My friend and I came down with a disturbingly severe case of food poisoning during an overnight train trip while returning from a snowboarding excursion in Austria. For all of March 15th, we were immobile and inable to do a thing. When we finally woke from the fever dreams and nightmarish bathroom trips, it was the morning of the 16th.
When I sat myself at my desk and tried to reassess the world around me, I realized that the illness had prevented us from going to a Bundesliga soccer match in a neighboring town in which the bottom seeded team had beat the top seed team 2:0. I rubbed my forehead and then noticed something else: the Holy Roman Church had changed St. Patrick's day from the 17th to the 15th for 2008 due to conflicting easter celebrations. We couldn't fathom the luck.

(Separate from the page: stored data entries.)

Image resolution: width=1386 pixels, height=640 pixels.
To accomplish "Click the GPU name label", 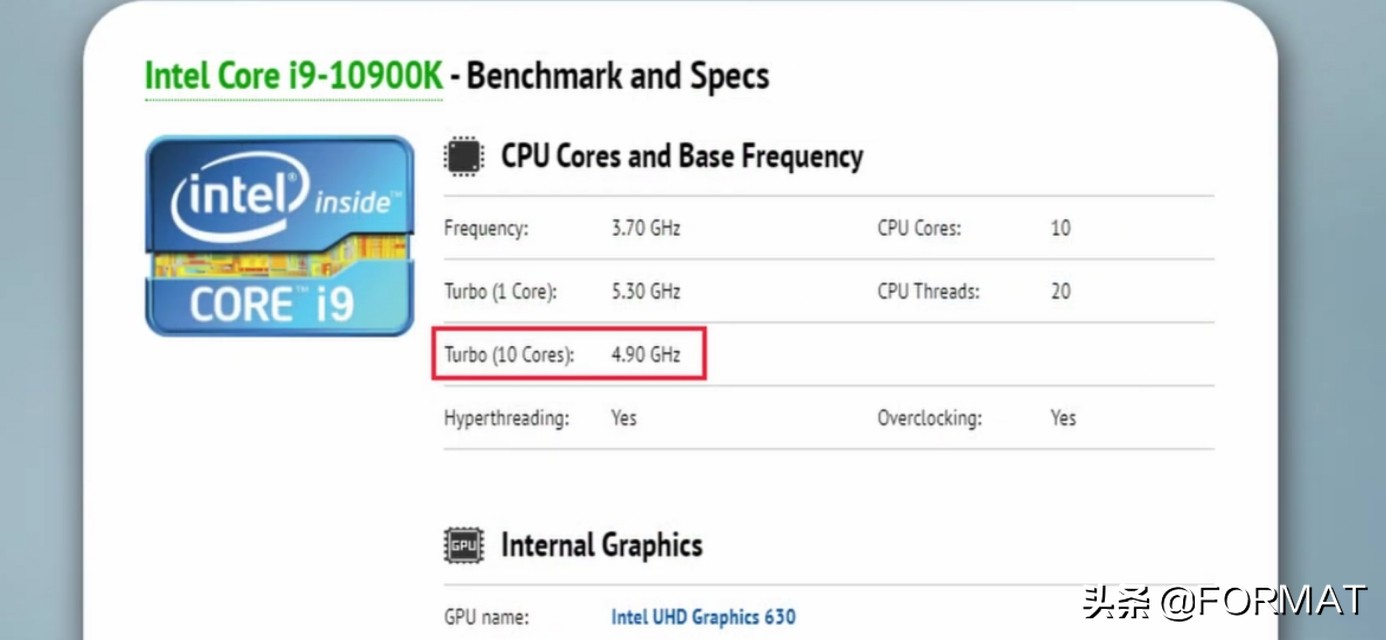I will [x=486, y=617].
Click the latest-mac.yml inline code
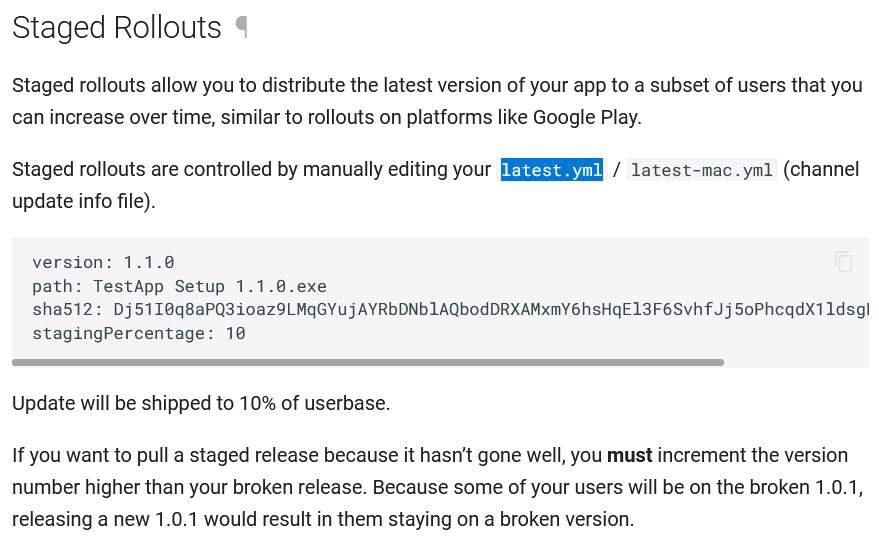 [702, 169]
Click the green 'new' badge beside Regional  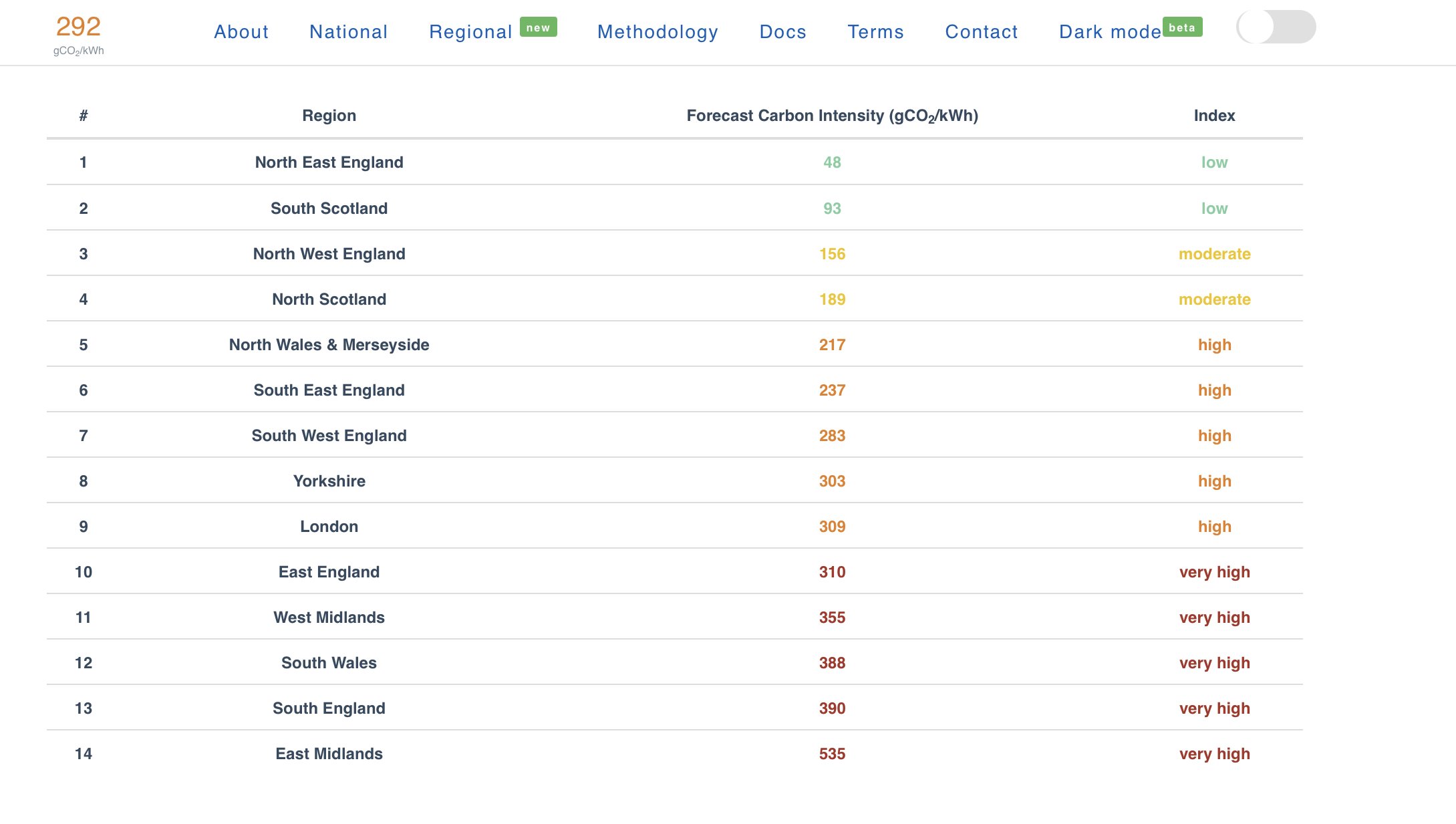pos(538,27)
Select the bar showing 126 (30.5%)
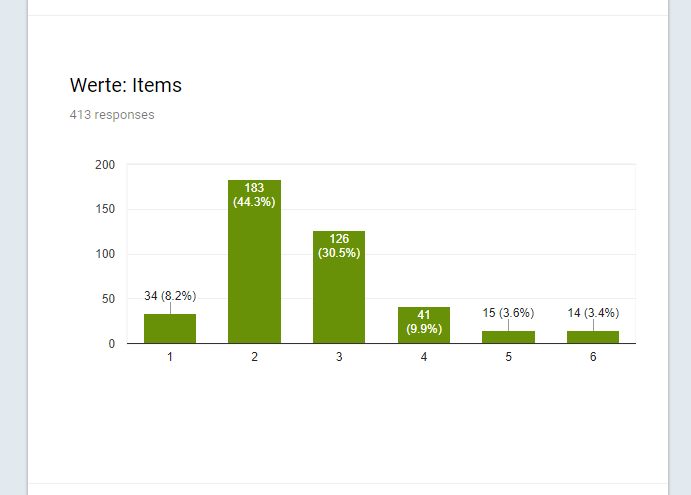 coord(339,287)
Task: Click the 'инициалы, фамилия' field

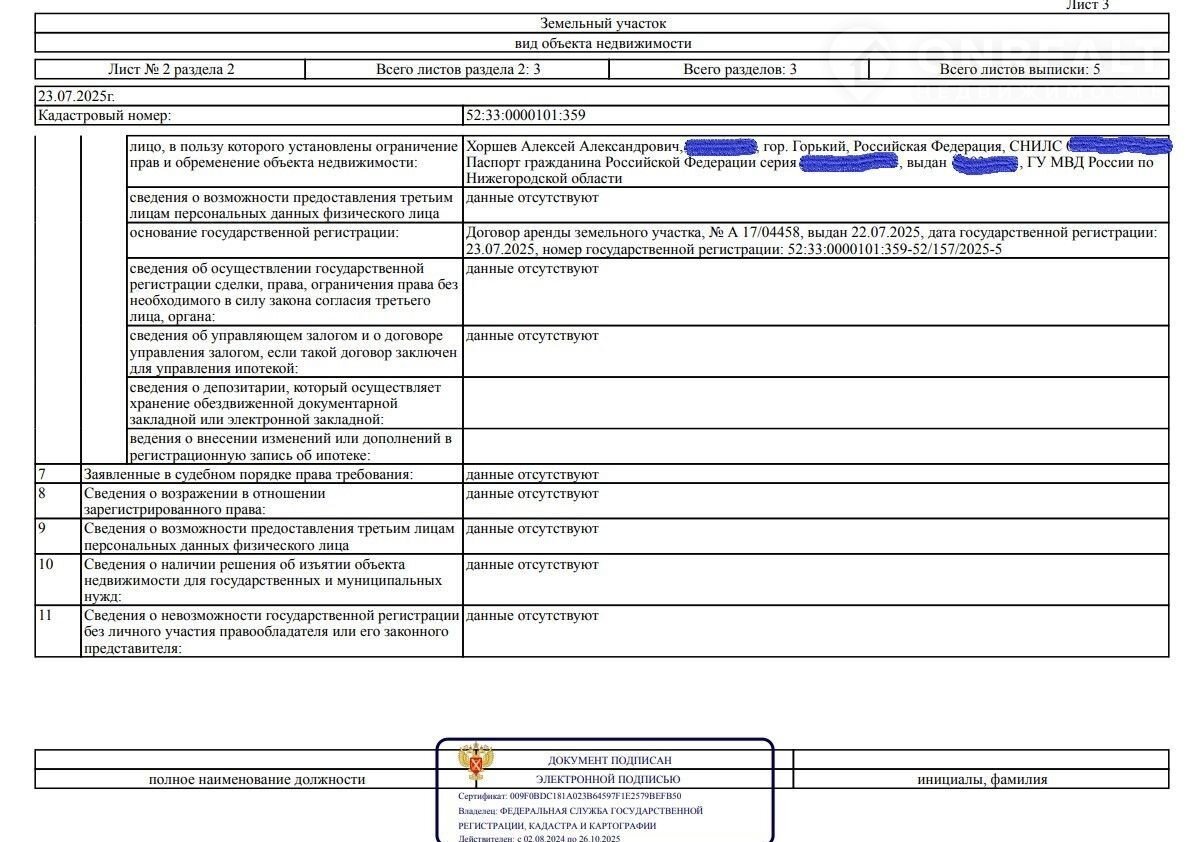Action: pyautogui.click(x=982, y=779)
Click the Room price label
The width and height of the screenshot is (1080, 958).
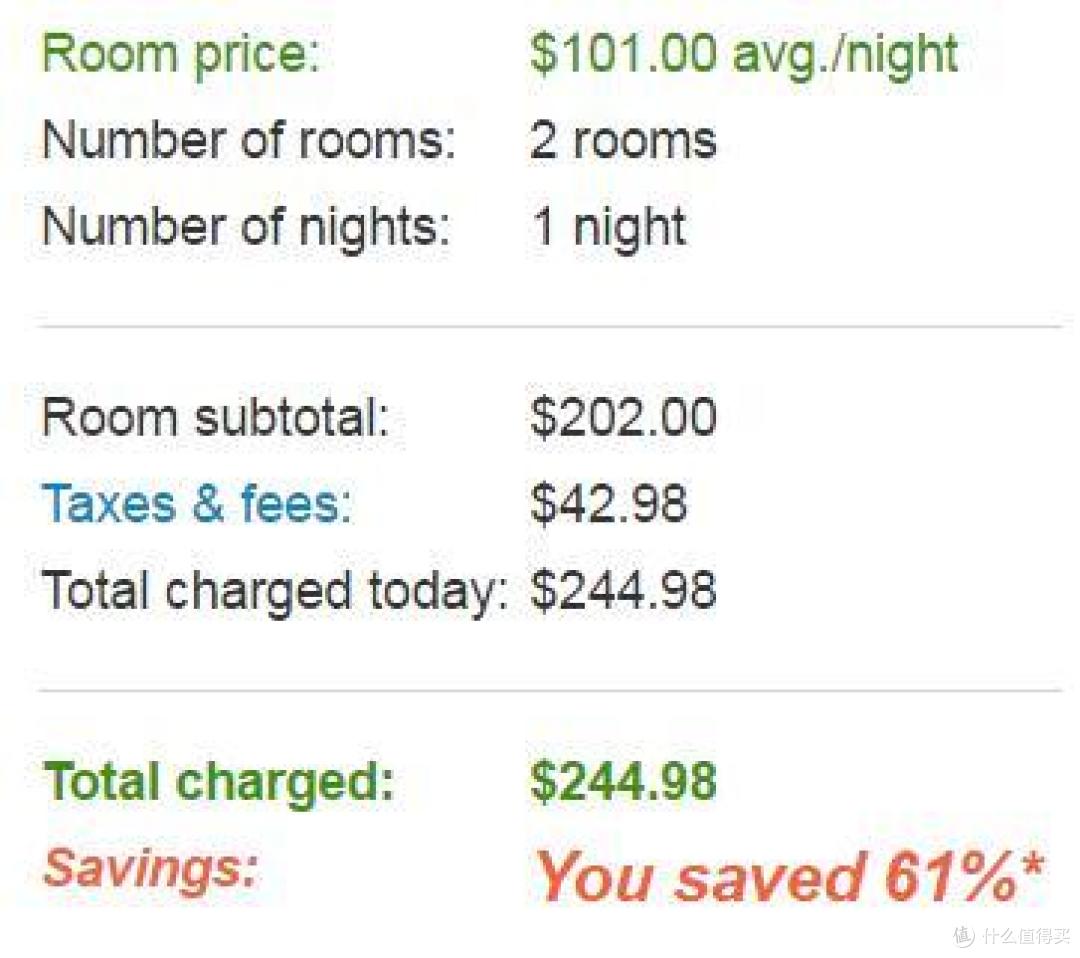[181, 55]
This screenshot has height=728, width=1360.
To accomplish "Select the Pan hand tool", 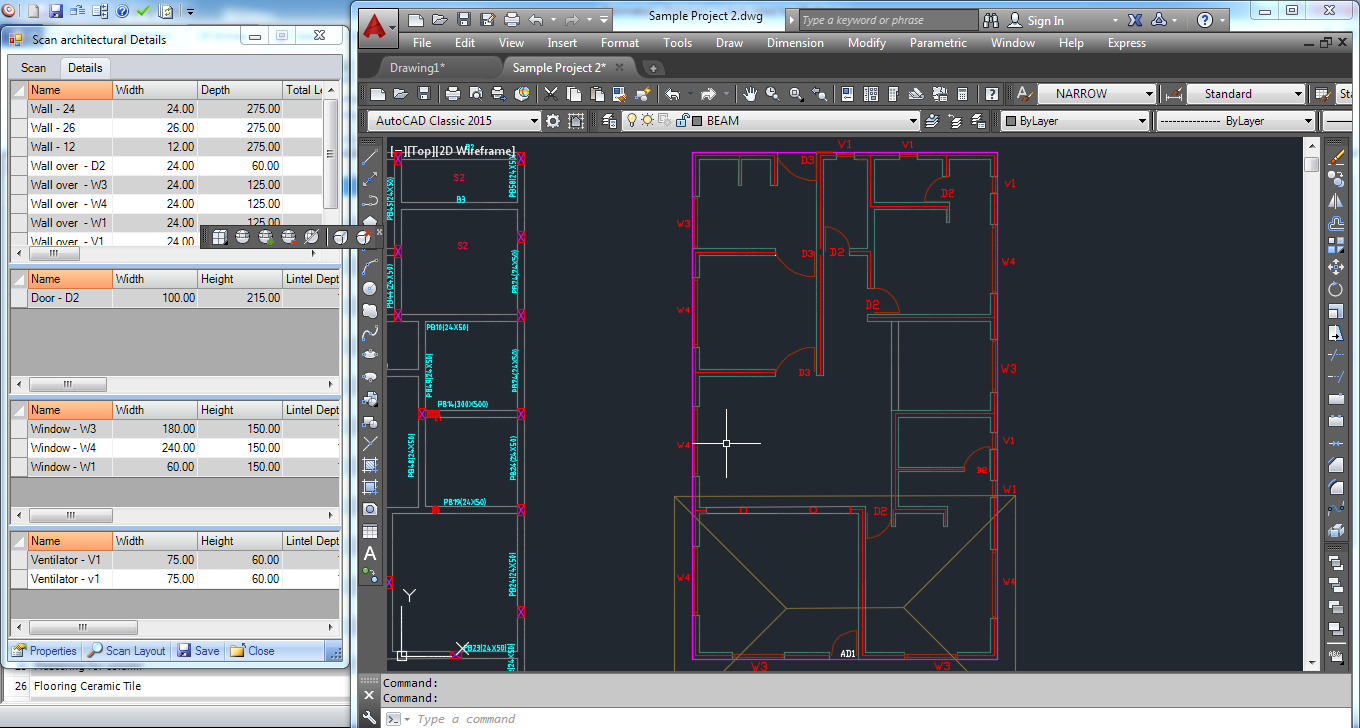I will coord(750,94).
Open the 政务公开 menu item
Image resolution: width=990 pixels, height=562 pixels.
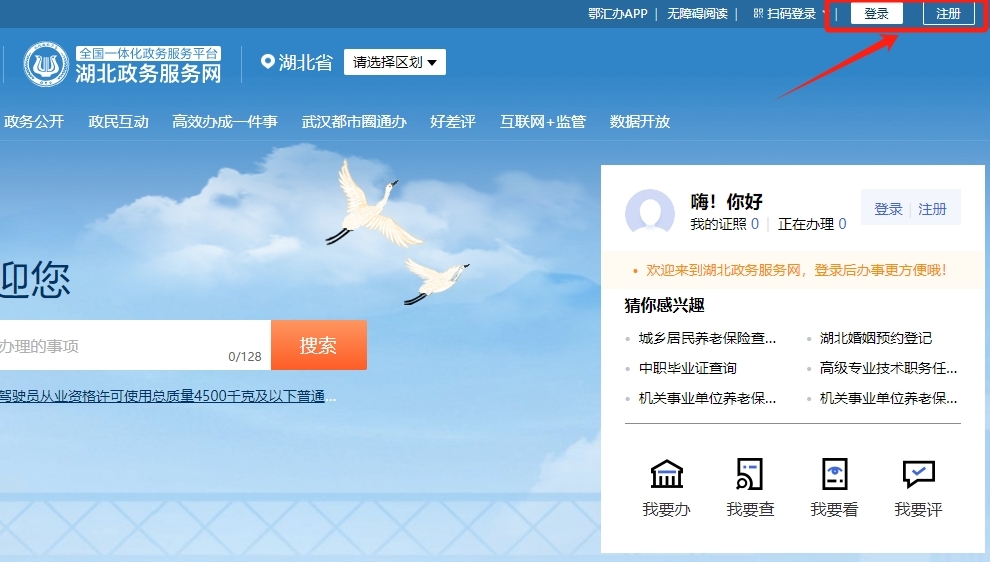click(34, 121)
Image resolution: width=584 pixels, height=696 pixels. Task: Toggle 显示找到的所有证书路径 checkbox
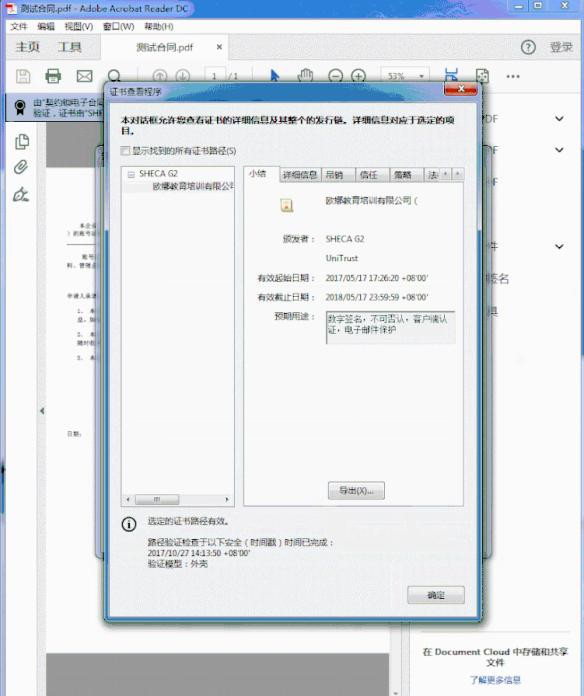coord(125,151)
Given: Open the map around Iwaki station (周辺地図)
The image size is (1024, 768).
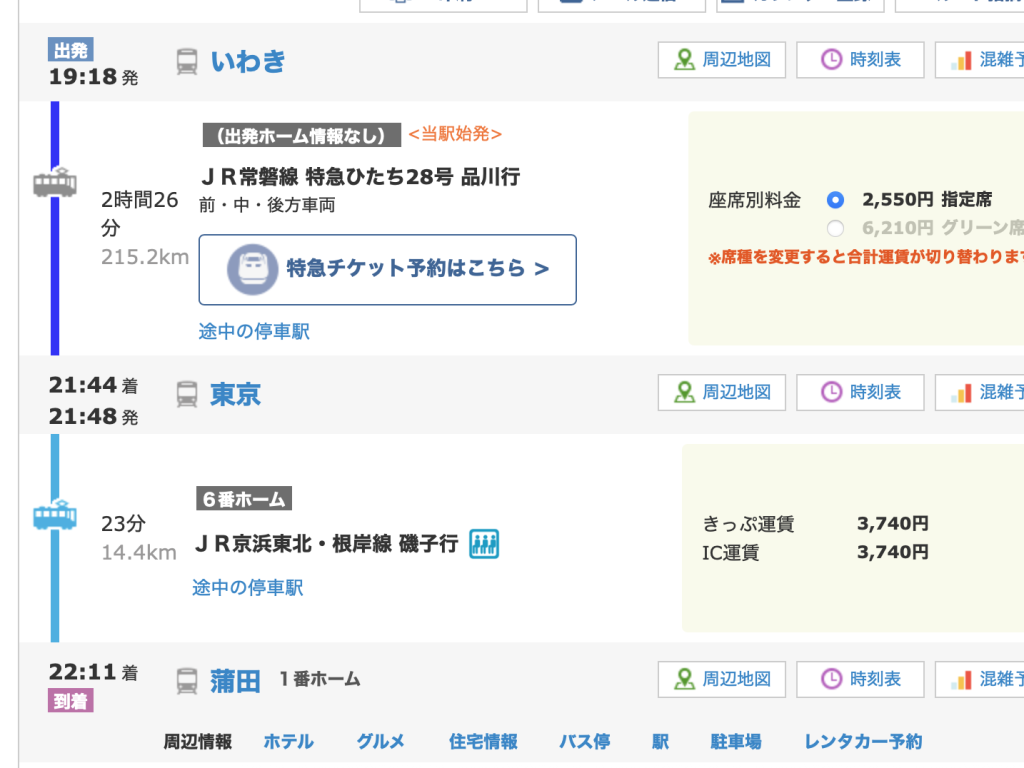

When I opened the NY Times on the morning of the 17th, I saw this picture:
What a suit. Even the weight of a meeting with his economic advisors during the downturn of a now apparently ineviteable long term recession can't keep our president from showing some irish pride. A celtic green tie with an olive drab jacket. The man is, at this moment, the peak of fashion. I've never thought much of our 43rd president, but this action bought him some respect in my book. The vatican may have said that the feast of St. Patrick would be held on the 15th of 2008, but Dublin and the president of the greatest nation in the world wouldn't hear it.
So we went out to celebrate proper like, only to remember that Germany wasn't founded upon the backs of a horde of irish immigrants. Besides some irish pubs that were claustropobically packed and billowing with cigarette smoke, it was a normal night in Berlin.